THE WELFARE OF FORMER BRITISH CHILD MIGRANTS
Background
10. The background to British child migration policy
is summarised in the DoH's principal memorandum to us, printed
with the Minutes of Evidence.[4]
Further details are given in several books published in the 1980s
and 1990s.[5] A concise
history of child migration to Western Australia is contained in
the Interim Report of the Select Committee into Child Migration
of the Legislative Assembly of Western Australia, published in
November 1996.
11. Although the origins of British child migration
as a settled and publicly promoted policy can be traced back to
the reign of James I, the peak of child migration appears to have
occurred at about the turn of the Twentieth Century.
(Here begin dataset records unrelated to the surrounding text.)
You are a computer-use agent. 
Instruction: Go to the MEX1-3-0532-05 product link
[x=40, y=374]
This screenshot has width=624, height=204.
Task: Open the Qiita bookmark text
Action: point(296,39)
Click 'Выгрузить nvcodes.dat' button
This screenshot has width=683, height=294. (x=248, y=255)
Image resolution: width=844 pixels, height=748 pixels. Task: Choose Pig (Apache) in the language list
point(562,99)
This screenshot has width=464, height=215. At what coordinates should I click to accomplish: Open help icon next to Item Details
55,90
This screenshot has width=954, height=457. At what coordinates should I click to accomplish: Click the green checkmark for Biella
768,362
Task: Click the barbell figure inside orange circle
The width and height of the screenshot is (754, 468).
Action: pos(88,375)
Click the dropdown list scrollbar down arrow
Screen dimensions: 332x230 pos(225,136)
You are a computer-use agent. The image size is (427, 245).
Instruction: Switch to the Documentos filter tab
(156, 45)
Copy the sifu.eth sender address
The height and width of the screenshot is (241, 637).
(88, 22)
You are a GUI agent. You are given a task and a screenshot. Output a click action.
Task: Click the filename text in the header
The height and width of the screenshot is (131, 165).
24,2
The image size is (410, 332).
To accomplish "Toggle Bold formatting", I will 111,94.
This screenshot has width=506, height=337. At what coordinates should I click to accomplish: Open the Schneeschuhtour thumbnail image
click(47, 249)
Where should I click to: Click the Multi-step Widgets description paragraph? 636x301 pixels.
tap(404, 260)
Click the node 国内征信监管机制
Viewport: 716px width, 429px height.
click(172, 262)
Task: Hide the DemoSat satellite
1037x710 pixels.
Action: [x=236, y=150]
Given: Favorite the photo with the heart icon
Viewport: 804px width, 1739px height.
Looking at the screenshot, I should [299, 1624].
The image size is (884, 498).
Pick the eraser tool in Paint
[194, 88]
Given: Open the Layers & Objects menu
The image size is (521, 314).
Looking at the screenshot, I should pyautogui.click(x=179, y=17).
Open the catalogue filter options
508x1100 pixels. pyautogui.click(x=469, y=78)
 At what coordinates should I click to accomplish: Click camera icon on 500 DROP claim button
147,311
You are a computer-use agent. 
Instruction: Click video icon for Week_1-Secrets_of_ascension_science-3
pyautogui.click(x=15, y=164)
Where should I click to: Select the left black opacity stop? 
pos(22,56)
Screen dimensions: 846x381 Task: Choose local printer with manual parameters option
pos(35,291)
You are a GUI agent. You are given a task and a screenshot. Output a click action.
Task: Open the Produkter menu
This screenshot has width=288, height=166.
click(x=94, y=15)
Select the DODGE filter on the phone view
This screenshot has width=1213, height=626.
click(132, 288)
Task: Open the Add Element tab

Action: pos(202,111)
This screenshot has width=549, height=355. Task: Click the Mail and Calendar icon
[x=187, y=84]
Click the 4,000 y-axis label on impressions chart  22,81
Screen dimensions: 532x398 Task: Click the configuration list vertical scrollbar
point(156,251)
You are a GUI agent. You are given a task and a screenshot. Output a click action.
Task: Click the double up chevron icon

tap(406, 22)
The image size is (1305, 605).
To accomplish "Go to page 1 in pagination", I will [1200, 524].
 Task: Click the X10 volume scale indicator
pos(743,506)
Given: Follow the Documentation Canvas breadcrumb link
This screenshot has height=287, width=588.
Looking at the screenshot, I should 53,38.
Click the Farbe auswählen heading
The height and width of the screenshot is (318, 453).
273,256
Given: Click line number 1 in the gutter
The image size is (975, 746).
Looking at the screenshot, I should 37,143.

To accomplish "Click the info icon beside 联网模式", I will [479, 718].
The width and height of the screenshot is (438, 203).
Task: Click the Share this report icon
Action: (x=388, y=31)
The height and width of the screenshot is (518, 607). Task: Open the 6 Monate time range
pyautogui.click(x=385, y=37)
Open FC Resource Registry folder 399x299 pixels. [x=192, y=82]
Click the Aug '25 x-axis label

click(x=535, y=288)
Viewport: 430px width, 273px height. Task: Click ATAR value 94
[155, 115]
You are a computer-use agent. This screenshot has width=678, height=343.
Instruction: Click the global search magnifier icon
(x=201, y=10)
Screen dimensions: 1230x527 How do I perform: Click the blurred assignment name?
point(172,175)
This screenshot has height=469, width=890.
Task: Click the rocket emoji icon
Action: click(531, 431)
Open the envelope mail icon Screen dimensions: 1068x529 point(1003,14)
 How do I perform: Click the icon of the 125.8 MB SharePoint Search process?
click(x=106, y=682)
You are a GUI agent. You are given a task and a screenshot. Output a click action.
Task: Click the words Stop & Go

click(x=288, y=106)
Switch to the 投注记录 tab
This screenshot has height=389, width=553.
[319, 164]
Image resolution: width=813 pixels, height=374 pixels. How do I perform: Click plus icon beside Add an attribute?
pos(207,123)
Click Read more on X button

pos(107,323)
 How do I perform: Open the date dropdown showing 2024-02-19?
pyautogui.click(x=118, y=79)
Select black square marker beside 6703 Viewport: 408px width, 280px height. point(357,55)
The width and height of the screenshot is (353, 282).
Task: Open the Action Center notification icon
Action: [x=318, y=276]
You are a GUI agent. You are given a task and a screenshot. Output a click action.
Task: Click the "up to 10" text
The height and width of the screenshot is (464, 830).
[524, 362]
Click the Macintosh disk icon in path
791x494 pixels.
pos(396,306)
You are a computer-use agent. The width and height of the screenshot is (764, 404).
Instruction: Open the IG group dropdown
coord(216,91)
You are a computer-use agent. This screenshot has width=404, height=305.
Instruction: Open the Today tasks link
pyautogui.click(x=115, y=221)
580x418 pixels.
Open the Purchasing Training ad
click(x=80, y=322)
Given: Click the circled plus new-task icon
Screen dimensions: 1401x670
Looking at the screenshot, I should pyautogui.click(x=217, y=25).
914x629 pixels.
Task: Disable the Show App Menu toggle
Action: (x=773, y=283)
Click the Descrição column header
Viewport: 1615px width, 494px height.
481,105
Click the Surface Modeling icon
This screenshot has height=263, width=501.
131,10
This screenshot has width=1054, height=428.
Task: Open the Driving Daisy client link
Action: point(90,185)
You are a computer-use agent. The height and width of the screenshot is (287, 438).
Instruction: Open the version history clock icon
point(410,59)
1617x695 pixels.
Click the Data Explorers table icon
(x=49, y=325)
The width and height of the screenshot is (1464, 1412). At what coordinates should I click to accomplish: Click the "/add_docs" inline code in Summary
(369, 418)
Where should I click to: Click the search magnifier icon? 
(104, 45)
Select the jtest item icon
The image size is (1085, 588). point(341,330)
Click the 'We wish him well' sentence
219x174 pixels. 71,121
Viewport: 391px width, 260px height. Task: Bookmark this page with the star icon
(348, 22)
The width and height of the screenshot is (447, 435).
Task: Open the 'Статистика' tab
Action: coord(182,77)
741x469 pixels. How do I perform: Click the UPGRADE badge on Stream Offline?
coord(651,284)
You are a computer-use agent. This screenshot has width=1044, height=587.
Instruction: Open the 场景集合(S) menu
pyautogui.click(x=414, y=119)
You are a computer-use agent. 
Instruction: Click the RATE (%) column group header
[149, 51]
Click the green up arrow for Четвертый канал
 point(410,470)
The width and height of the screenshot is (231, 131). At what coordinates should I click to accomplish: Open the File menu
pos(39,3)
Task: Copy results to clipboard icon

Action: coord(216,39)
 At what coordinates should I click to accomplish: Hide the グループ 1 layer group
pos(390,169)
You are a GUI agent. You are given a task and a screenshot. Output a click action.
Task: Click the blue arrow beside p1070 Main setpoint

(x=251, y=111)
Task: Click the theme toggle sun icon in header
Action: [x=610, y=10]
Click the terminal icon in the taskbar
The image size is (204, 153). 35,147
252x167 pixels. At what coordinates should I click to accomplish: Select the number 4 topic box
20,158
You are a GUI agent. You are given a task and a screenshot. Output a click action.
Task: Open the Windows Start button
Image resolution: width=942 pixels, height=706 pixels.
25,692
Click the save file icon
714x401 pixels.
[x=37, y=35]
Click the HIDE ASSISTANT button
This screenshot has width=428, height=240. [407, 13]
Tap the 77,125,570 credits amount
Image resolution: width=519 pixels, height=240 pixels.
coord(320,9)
It is estimated
that between 1868 and 1925, 80,000 British boys and girls were
sent unaccompanied to Canada, to work under indentures as agricultural
labourers and domestic servants.[6]
Although estimates are very unreliable, the DoH cites figures
of about 150,000 child migrants from Britain overall, of whom
about 100,000 went to Canada, and the remainder to Australia,
New Zealand, Rhodesia and other British dominions or colonies,
during the nineteenth and twentieth centuries.[7]
The Child Migrants' Trust describes child migrants as "children
generally between the ages of three and fourteen; the majority
being between seven and ten".[8]
12. Child migrants in Canada were "entrusted
to the care of farmers often without sufficient preparation or
supervision".[9] By
and large the children involved were destined to fill menial occupations
and were very cheap or free labour.[10]
Canadian witnesses laid great stress on the stigma which attached
to being a 'Home Child', and told us that many former child migrants
hid this fact even from their wives and children for many years,
because of the shame which had been inculcated in them.[11]
It has been claimed that 11% per cent of Canada's population is
descended from British child migrants.[12]
This figure is supported by Home Children Canada,[13]
who also claim that 67% of the children sent to Canada were abused.[14]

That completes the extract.